Было что-то безобразно тяжелое, томительное в этой песне, она рвала сердце на части. День проходил безтолково, в суете, толчее, ничегонеделании. Читали старые газеты, рассказывали, кто как бежал, кого расстреляли, кто остался жив. Пожилая дама знавала Саблина, была знакома с Мацневым.

— Варвара Николаевна Мартова, — представилась она Тане, добрыми глазами глядя сквозь очки с большими круглыми стеклами. — Я вашего папу молодым офицером знала. Он бывал у нас. Я переписывалась с ним. Я ведь левая была. Социалистка. Верила во все это. В народ ходила. Школьной учительницей была, учила народ Царя ненавидеть и в Бога не верить. Вот я какая была!
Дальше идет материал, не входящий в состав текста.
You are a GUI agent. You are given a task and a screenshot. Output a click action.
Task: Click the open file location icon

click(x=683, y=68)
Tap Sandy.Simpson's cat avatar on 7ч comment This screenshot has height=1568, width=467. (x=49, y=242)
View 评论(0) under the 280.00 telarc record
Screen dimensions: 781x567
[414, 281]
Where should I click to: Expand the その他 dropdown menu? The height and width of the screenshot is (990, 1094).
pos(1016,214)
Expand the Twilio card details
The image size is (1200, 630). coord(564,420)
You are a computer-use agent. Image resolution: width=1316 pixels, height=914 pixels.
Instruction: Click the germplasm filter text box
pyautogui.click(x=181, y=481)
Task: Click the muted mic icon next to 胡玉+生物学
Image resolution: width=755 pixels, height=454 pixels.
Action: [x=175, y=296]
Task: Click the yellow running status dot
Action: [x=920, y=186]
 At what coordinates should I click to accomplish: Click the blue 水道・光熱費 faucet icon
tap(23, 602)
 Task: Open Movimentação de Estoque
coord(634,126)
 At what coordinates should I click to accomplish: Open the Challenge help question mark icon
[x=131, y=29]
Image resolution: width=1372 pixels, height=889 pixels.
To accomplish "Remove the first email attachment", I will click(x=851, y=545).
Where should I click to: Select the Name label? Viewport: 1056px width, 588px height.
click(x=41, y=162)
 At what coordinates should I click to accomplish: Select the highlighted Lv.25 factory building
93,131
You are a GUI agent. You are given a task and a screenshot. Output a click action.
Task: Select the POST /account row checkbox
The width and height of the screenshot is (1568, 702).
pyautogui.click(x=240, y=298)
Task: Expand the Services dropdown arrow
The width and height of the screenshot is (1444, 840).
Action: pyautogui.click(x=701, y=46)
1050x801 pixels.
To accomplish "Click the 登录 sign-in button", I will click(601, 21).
А я ведь добрая была, хорошая… А так вот уверили меня, что так надо. Вот теперь вижу я, как ошибалась… А Мацнева на моих глазах убили. На границе. Он бежал. Жену его в заложницы взяли, на Гороховую посадили. Она сознательно на подвиг пошла, чтобы спасти его и детей. Дети удачно прошли, а Ивана Сергеевича по недоразумению часовой застрелил… Да… вот она революция, а как мечтали мы!..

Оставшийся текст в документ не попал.